Directions for this task: Write out exactly the lines from the one containing "The width and" through the last line of the records below, both included, and leave out any pictures.

.....

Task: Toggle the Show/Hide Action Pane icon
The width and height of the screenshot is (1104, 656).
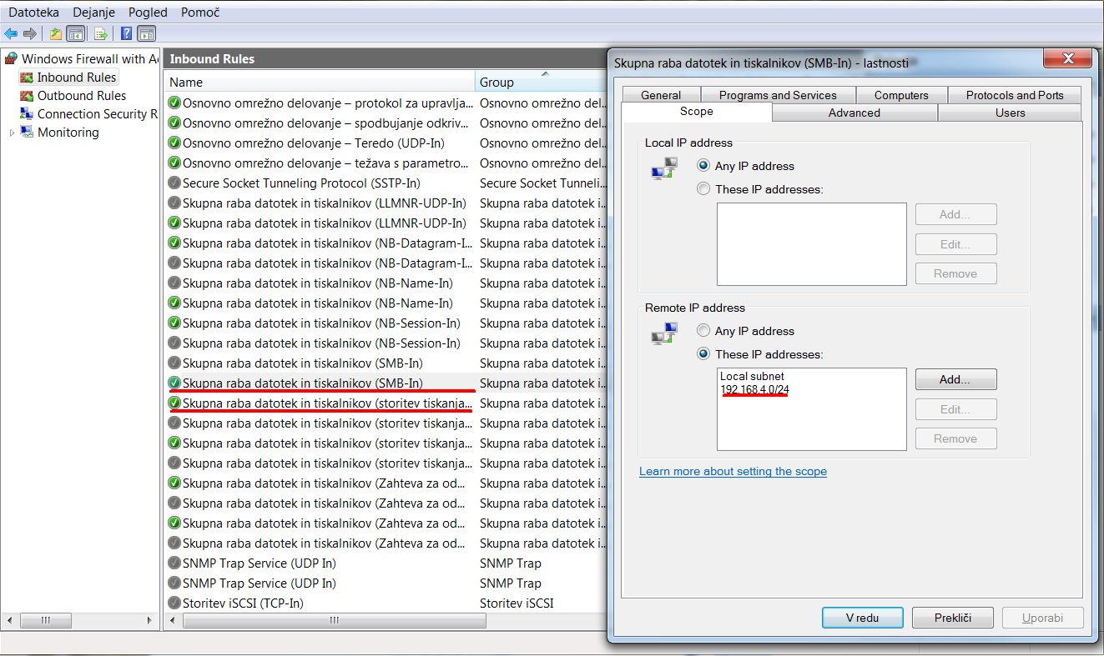Action: coord(147,33)
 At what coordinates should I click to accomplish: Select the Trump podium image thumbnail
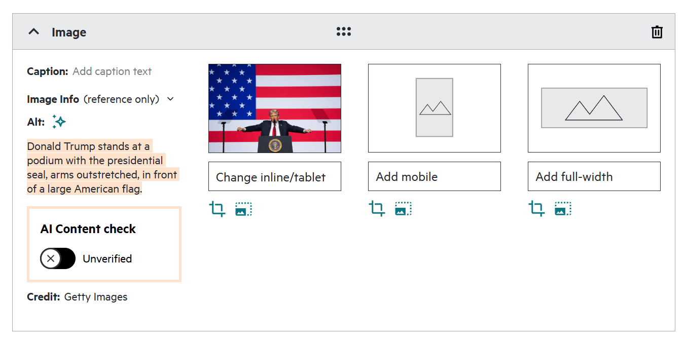click(274, 108)
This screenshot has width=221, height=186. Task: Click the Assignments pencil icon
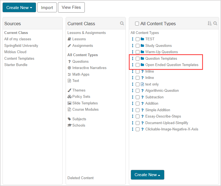click(69, 45)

.....

Answer area:
The width and height of the screenshot is (1104, 656).
Action: coord(147,33)
 At what coordinates should I click to accomplish: Select the Trump podium image thumbnail
click(274, 108)
This screenshot has width=221, height=186. Task: Click the Assignments pencil icon
click(69, 45)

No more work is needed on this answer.